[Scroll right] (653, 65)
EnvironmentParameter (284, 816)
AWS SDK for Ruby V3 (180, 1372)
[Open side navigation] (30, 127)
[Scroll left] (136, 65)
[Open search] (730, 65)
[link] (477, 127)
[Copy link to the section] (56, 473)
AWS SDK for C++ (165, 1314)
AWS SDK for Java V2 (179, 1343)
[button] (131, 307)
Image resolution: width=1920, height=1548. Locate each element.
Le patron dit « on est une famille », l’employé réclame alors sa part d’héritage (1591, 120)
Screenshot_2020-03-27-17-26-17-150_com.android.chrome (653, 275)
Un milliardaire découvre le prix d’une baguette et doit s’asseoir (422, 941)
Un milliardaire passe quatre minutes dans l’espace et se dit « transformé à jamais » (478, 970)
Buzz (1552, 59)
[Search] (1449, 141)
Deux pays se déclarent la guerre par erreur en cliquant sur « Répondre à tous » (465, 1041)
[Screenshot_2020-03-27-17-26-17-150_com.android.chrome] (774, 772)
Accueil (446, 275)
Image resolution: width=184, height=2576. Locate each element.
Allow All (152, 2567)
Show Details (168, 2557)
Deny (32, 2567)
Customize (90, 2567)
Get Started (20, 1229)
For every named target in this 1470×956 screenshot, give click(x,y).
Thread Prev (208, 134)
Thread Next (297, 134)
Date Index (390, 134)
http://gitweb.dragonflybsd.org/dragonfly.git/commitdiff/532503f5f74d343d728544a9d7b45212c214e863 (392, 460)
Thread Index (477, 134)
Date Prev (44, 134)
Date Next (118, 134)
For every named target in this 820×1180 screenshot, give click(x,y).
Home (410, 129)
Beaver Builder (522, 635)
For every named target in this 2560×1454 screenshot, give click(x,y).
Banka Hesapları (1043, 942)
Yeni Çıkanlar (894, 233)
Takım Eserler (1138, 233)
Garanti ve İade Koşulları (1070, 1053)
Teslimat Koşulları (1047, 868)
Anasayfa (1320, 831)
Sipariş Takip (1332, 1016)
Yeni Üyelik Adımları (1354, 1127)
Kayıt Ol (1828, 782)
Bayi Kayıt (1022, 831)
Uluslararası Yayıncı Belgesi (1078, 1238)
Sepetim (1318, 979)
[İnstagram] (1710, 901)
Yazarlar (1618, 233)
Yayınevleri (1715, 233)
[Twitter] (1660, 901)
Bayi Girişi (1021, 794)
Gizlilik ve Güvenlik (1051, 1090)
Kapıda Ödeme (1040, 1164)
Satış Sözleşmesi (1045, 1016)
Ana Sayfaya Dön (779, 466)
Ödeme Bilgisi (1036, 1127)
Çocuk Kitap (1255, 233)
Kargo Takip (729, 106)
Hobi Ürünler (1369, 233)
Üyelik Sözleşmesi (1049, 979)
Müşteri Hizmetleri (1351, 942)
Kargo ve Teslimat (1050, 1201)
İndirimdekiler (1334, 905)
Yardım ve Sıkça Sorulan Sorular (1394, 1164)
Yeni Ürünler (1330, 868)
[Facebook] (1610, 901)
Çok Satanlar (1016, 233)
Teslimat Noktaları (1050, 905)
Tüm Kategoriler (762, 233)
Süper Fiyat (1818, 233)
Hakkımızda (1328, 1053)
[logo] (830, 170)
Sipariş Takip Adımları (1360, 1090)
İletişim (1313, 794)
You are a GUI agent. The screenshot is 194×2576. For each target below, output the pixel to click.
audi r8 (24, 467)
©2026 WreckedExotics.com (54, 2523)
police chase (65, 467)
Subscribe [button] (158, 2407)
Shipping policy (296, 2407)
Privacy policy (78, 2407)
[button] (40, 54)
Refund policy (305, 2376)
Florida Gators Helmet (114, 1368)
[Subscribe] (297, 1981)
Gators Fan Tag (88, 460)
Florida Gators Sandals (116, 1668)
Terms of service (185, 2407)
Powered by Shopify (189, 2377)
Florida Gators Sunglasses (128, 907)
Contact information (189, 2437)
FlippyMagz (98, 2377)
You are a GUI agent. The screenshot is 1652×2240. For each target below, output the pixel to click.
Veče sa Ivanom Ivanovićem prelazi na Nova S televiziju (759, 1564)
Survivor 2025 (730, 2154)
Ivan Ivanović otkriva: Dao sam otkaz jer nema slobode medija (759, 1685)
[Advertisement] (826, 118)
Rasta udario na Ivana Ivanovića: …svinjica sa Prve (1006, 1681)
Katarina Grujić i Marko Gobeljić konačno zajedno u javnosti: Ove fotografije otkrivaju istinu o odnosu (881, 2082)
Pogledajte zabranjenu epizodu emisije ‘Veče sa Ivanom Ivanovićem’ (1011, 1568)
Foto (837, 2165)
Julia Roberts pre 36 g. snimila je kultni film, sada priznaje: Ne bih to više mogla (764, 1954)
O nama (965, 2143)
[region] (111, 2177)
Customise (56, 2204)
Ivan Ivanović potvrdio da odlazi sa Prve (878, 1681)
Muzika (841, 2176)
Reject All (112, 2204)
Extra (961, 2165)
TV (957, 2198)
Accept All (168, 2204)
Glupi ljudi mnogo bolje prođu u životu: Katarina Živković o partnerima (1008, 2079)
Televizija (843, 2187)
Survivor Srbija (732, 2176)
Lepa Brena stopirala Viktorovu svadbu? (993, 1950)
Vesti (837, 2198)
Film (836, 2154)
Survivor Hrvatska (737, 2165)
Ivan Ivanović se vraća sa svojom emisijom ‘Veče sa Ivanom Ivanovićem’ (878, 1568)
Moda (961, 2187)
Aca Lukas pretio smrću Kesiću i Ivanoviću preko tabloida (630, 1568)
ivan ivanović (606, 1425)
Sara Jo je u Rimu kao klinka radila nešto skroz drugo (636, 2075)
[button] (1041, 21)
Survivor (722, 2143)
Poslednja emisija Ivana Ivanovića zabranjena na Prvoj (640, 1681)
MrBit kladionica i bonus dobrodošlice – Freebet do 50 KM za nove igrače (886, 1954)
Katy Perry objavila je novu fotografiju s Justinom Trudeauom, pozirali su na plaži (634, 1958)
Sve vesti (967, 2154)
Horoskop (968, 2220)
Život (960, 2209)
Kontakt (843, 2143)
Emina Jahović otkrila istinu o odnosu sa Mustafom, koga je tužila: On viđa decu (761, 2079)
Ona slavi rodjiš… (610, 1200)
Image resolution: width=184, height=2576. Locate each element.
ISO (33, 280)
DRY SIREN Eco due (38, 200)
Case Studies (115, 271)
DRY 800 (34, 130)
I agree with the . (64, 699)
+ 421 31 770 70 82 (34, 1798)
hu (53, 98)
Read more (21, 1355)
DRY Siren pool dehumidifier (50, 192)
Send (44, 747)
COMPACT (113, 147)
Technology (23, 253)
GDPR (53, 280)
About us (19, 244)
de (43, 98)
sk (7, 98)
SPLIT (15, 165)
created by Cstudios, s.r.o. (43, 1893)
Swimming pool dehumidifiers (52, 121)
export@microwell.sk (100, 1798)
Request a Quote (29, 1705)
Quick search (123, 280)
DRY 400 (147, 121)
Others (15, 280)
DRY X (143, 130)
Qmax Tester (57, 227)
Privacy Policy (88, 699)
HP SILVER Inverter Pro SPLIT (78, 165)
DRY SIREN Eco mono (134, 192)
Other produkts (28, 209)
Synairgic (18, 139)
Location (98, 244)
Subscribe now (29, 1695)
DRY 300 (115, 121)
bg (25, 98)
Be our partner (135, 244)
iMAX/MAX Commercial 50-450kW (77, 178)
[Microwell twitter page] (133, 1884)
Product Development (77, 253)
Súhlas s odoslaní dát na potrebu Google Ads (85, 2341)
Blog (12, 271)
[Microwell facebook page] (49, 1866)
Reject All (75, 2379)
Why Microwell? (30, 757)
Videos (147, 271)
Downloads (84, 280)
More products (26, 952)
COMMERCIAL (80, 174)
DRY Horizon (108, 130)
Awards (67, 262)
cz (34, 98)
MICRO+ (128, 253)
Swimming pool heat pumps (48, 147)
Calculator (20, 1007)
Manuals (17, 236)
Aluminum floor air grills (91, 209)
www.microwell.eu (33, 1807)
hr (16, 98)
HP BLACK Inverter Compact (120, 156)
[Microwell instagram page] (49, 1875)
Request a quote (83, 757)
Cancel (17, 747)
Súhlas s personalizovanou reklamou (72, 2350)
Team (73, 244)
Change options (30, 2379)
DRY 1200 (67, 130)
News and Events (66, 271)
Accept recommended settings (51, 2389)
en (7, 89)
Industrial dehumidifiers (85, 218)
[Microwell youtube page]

ASSIGNMENT: Could you return the lines in the entries above that contain "Üyelik"?

ANSWER BOX:
Yeni Üyelik Adımları (1354, 1127)
Üyelik Sözleşmesi (1049, 979)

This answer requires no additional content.